• [Action item]
Look through the entries below for the line with "Select data store reference palette icon" and the line with "You are a computer-use agent. This", then give again exactly those two lines and all lines between them, minus the pictures.

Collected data
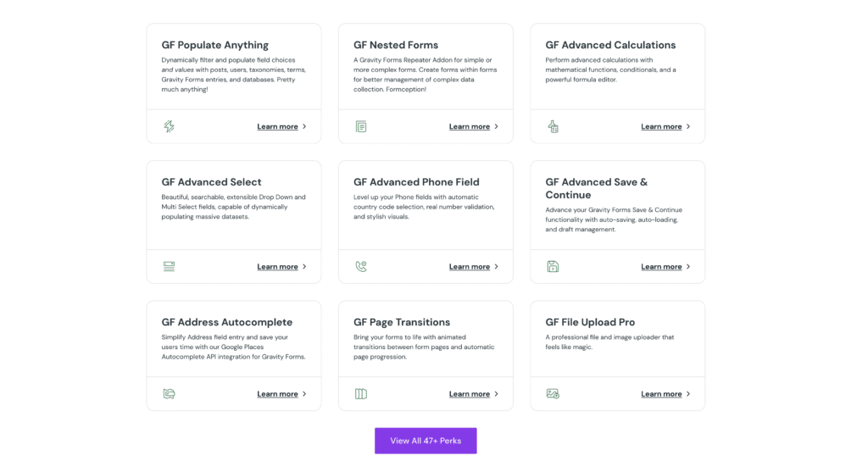Viewport: 868px width, 472px height.
Task: Click the GF Page Transitions columns icon
Action: 361,393
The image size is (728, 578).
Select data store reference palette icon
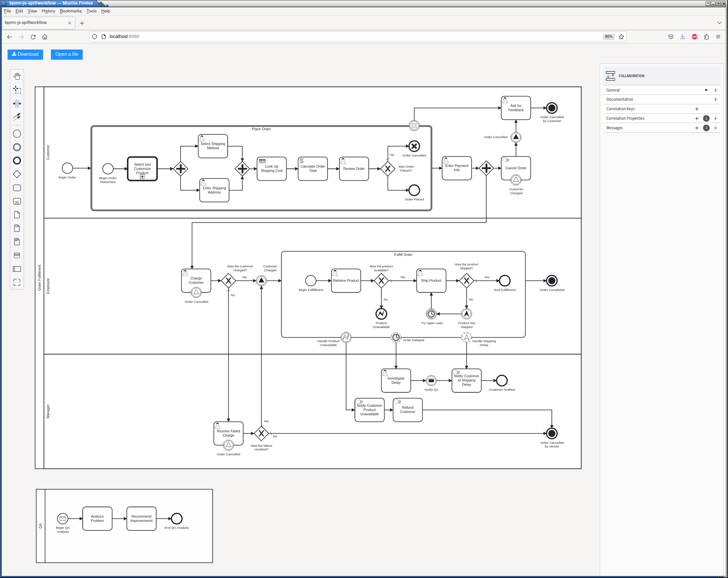17,255
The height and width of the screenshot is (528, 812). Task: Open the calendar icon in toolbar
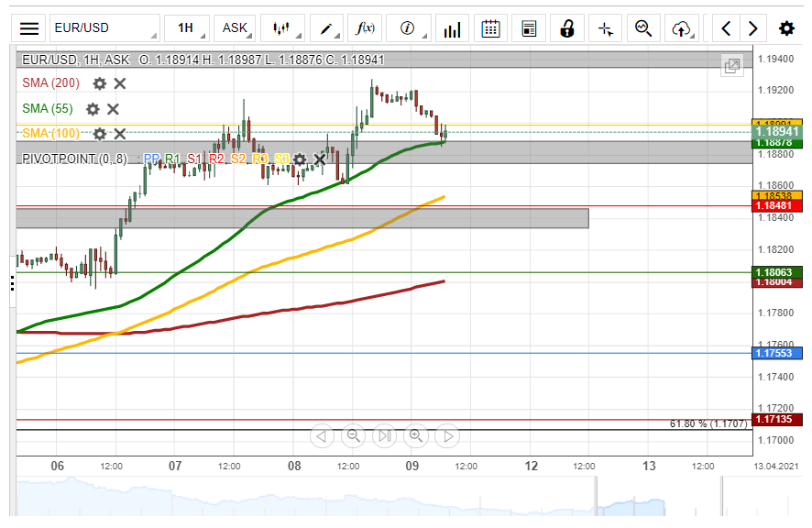coord(491,28)
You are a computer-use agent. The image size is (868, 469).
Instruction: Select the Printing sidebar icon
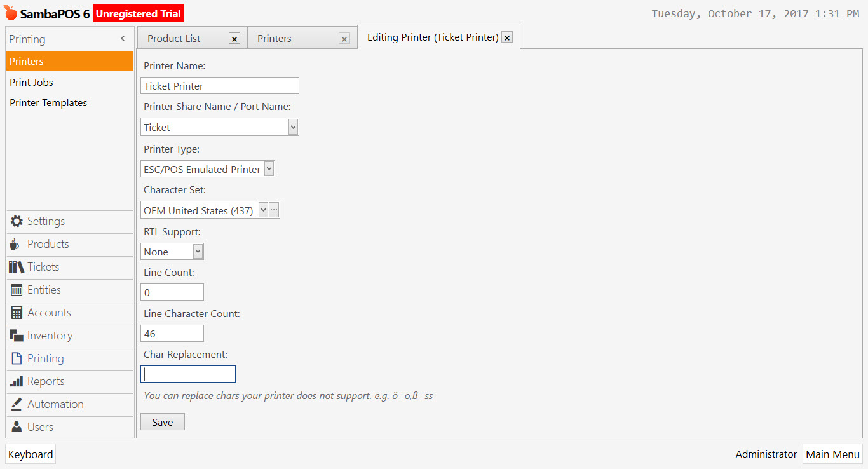click(x=44, y=358)
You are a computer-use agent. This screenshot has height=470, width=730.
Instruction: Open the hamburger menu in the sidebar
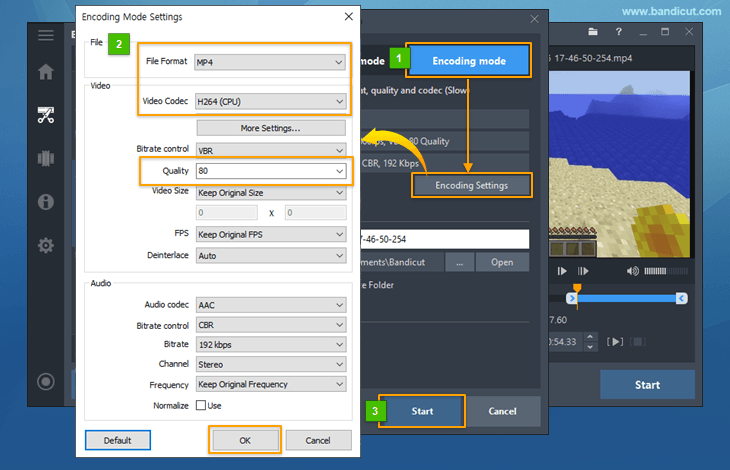point(45,35)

• [Answer]
Select data store reference palette icon
17,255
The height and width of the screenshot is (528, 812). Task: Open the calendar icon in toolbar
coord(491,28)
You are a computer-use agent. The image size is (868, 469).
Instruction: Select the Printing sidebar icon
click(x=44, y=358)
You are a computer-use agent. This screenshot has height=470, width=730.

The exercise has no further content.